After locating the line with "You are a computer-use", set down that line and all the lines that follow it, unchanged, to the end of the records; omit the pictures.

..............................

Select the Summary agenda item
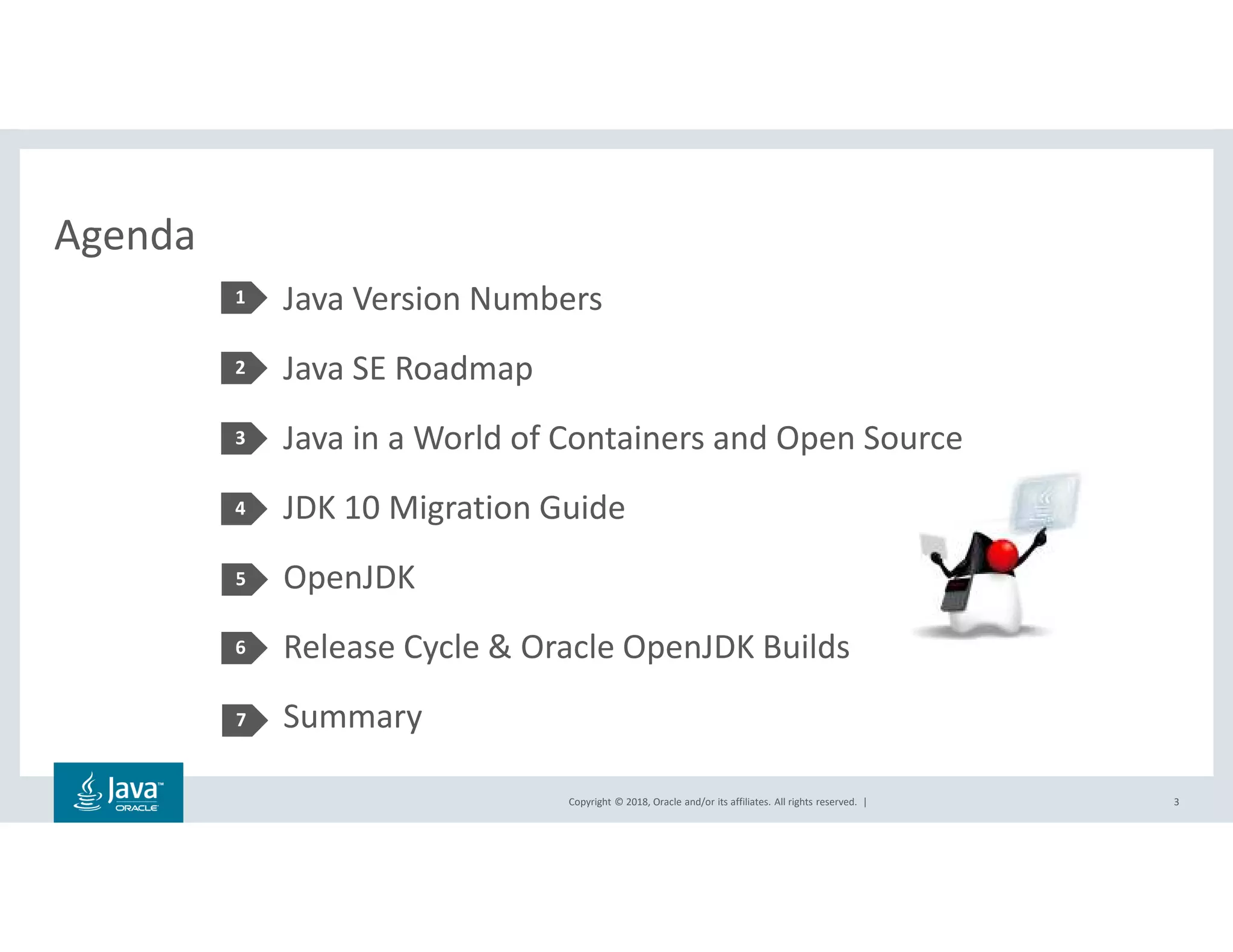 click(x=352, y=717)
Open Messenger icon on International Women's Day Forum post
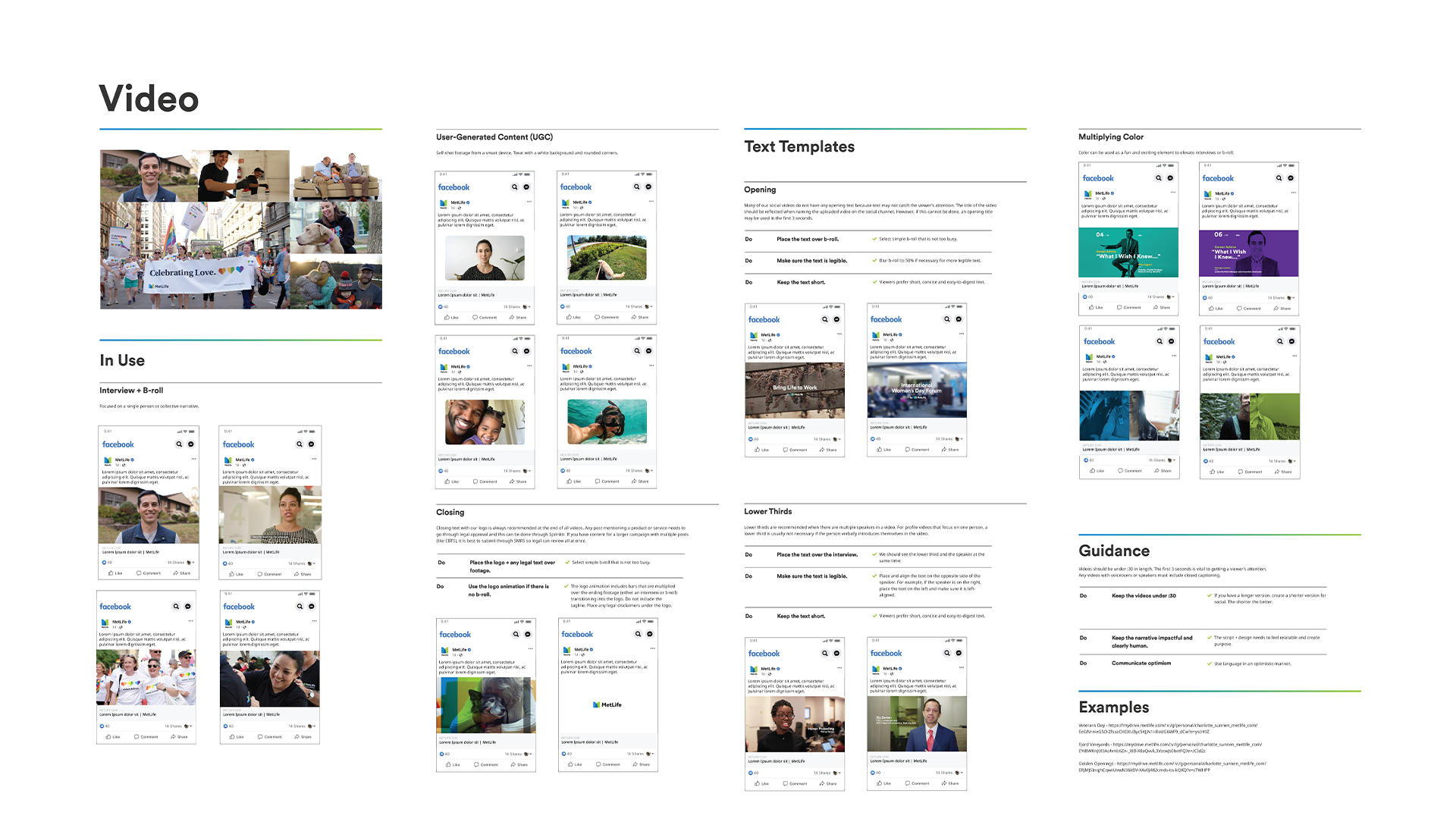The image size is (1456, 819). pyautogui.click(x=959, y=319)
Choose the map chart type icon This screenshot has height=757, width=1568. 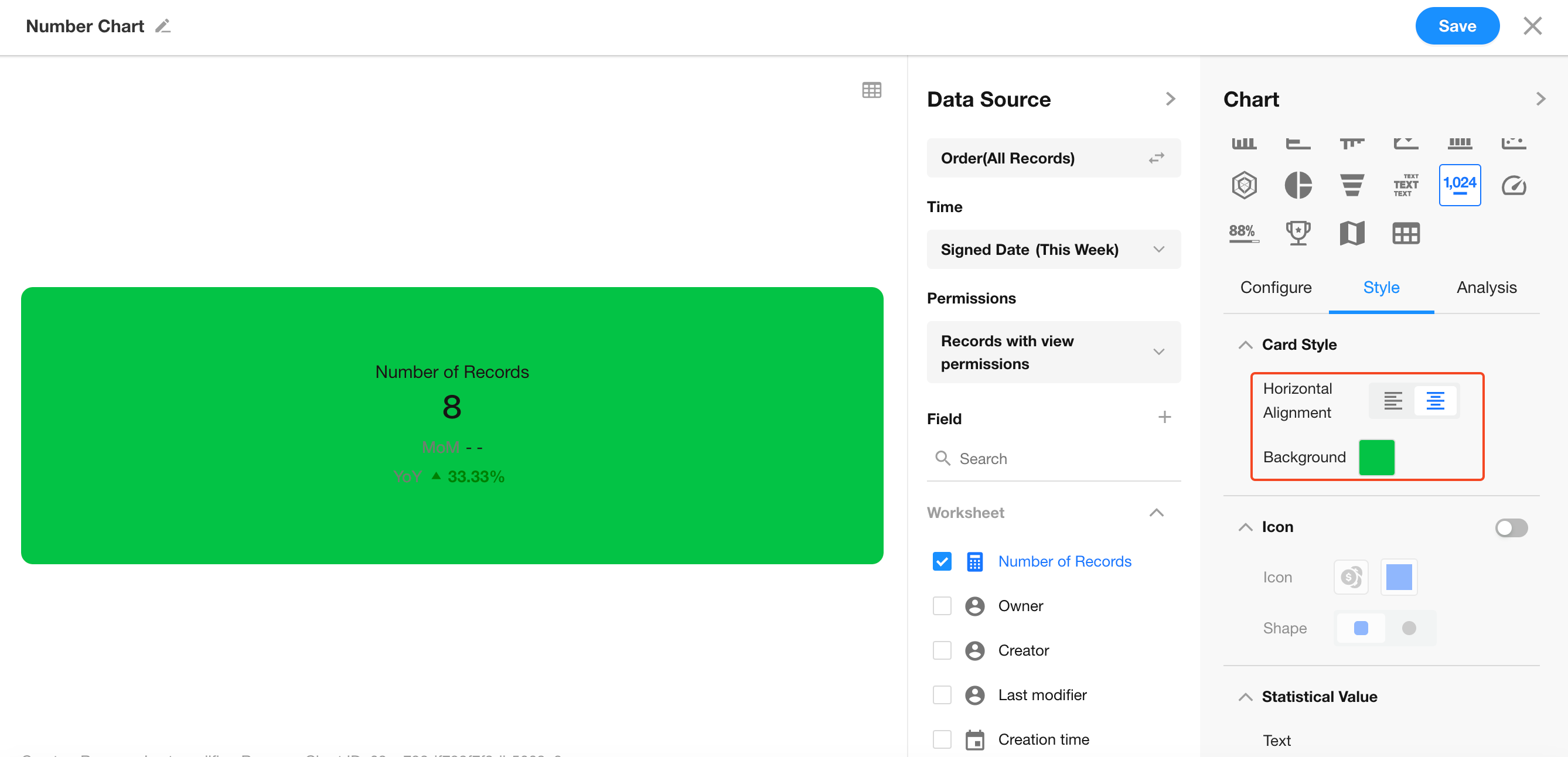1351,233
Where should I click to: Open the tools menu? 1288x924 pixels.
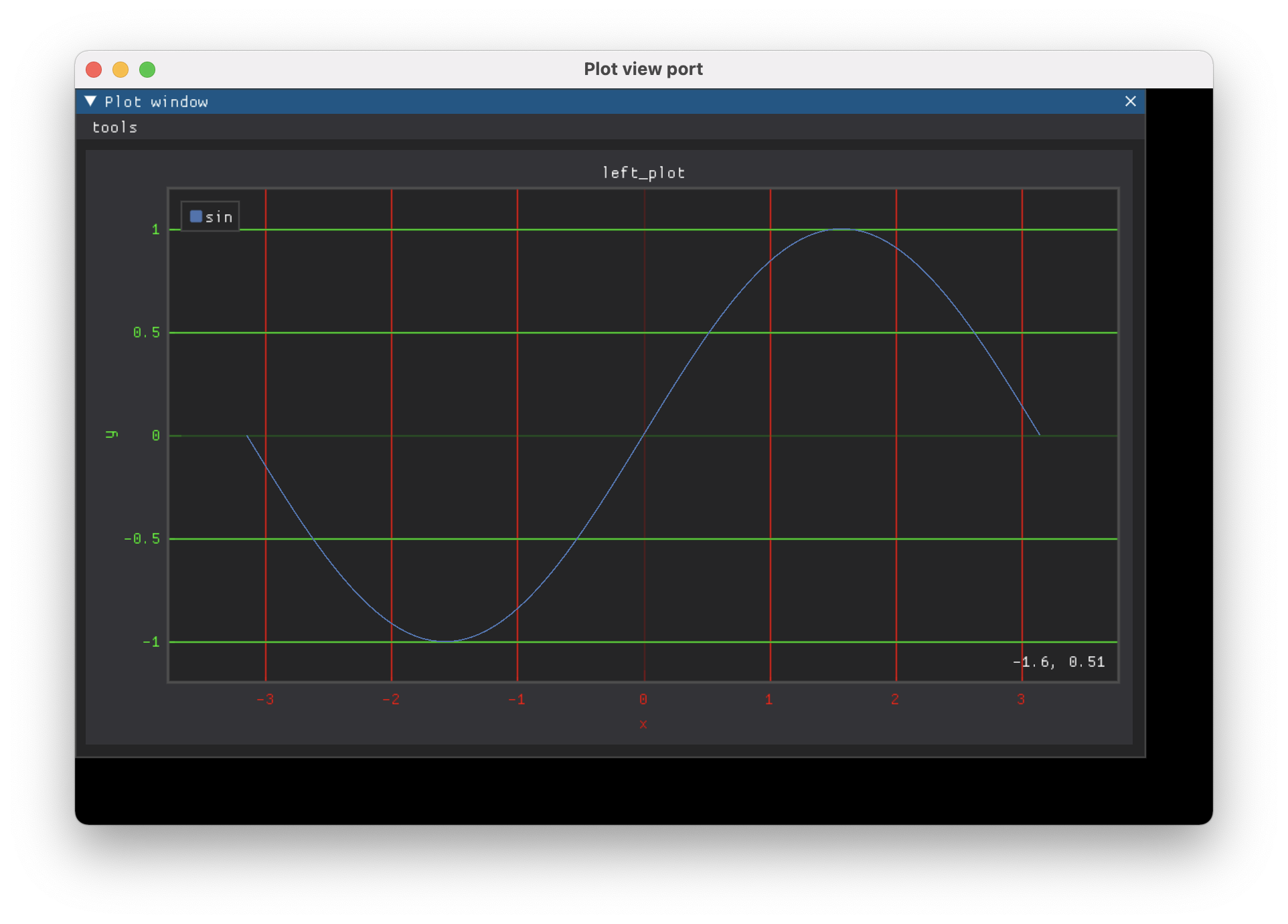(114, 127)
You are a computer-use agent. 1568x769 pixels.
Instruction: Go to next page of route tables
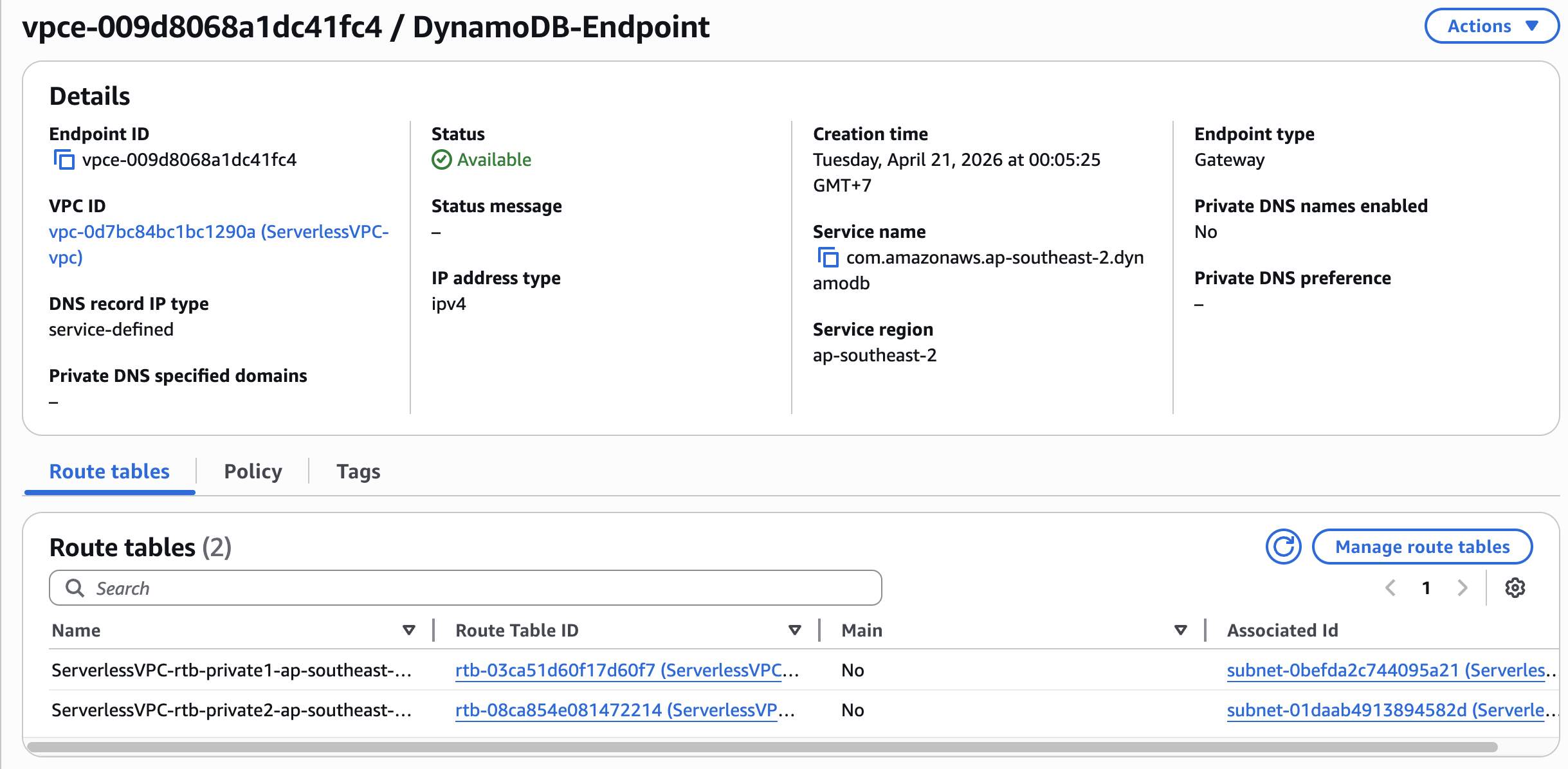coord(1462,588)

..............................

* SOLUTION BELOW *
You are a computer-use agent. 1568x769 pixels.
Instruction: Go to next page of route tables
coord(1462,588)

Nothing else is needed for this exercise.